Unlike their predecessors the British, however, consciously remained in India as foreign occupiers until their departure in 1947. They remained isolated from the Indian society and culture and formed a separate class of their own within India. The only reason for their presence in India (and in other occupied colonies) was to secure raw materials for British industries and other goods for the comforts of their citizens. The vast population in India also provided market for goods manufactured back home. They subordinated Indian economy to the British trade and industry. Their economic policies actively favored non-Indians or made things difficult for Indian businessmen. As occupiers, they used Indian wealth to pay for all their expansionist ventures and territory building both inside and outside India.
Moreover, the British policies forcibly disbanded community grain banks and promoted replacement of food crops for local consumption with cash crops like cotton, opium, tea and grains for export to feed the animals in England. This change in the cropping pattern left Indian farmers vulnerable to famines.
There are documentary evidences to suggest that the colonial rulers chose to ignore the famine affected people. It is estimated that during the two centuries of colonial rule, famines and the resulting epidemics caused over 30 million deaths.
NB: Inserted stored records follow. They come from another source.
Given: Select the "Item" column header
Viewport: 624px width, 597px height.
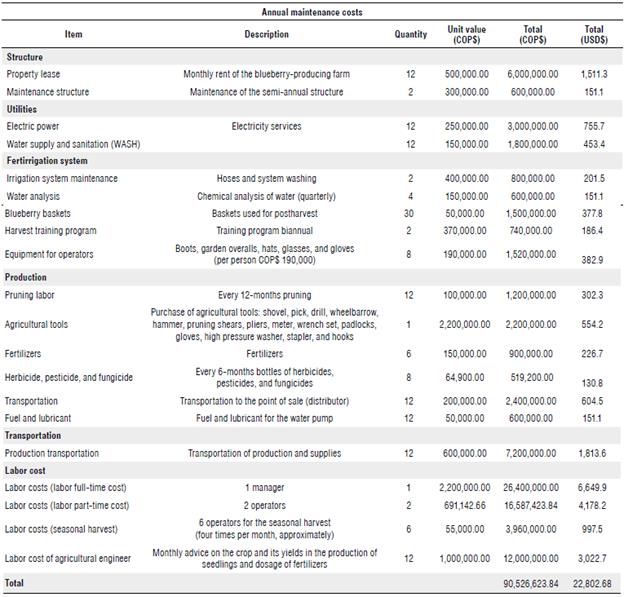Looking at the screenshot, I should point(74,34).
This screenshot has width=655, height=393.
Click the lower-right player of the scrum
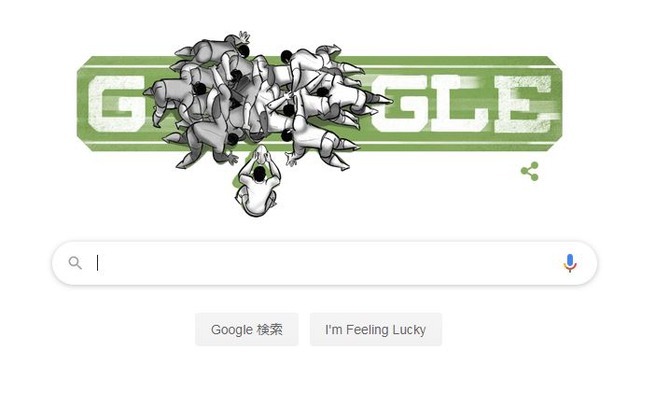[320, 146]
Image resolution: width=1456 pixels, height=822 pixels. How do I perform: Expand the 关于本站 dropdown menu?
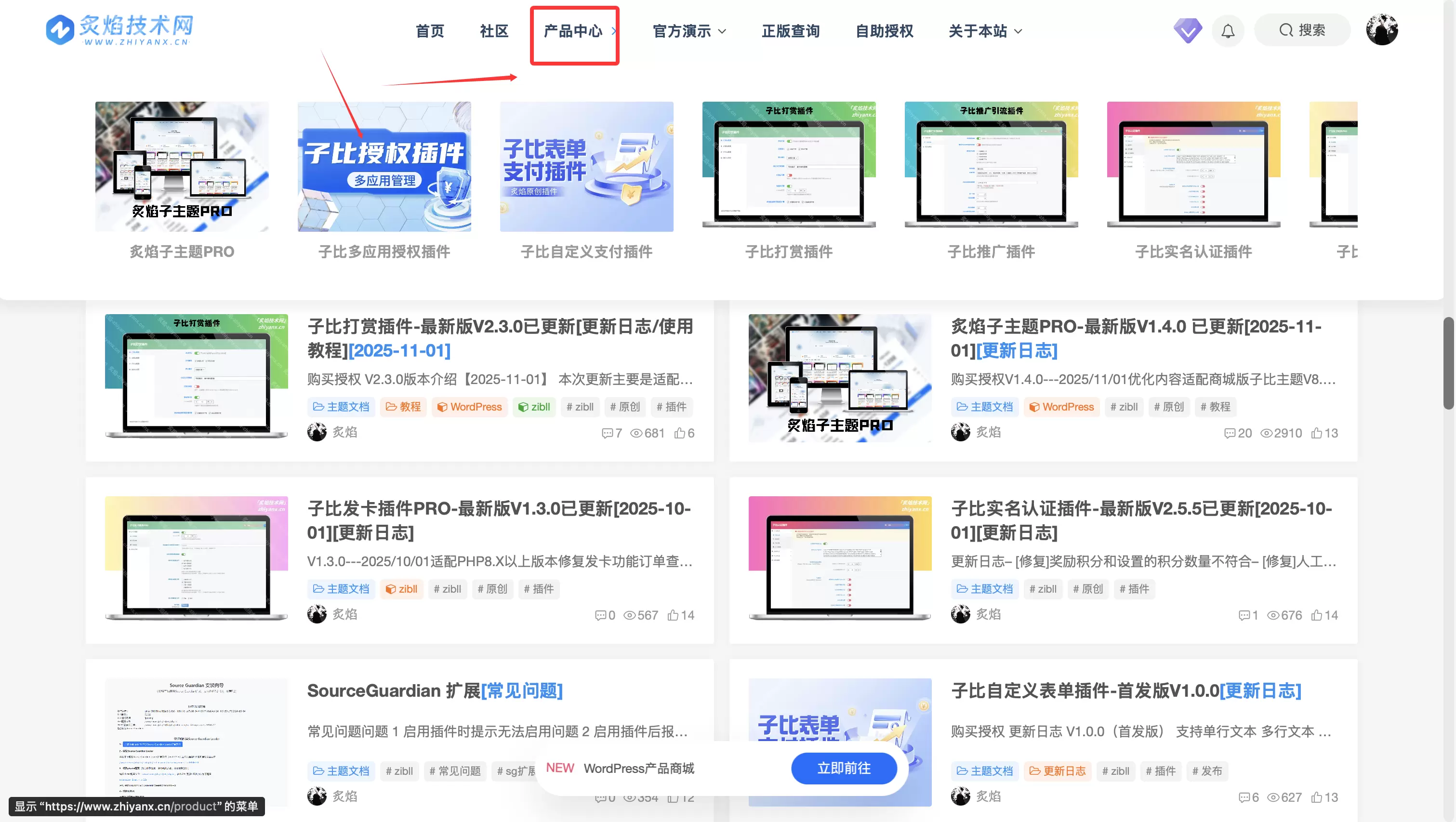tap(985, 31)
The most recent Bengal Famine of 1943-44 led to about 1.5 million deaths from starvation; 3.5 million if deaths from epidemics are also included.
In his masterpiece “Poverty and un-British Rule in India” Dadabhai Naoroji (popularly labeled as “The Grand Old Man of India” and “The Father of Indian Nationalism”) also categorically blamed “the drain of wealth” for the poverty in India.
As oppose to the Western ‘trickle down’ capitalism India needs a comprehensive “human development” plan in order to really crush the widespread poverty. 1. It needs an economy that supports millions of small and medium enterprises that are suitable to employ low skilled poor people. 2. Focus on good governance to root out deep rooted corruption that eats away major chunk of the welfare budget. 3. Finally, promote women empowerment through education and healthcare; it will greatly help deal with poverty fed by the population growth.
These 8 major causes of poverty, by themselves, point to the right development model. India must realize that by blindly following GDP growth, it is only promoting inequality that sustains by keeping the poor in poverty.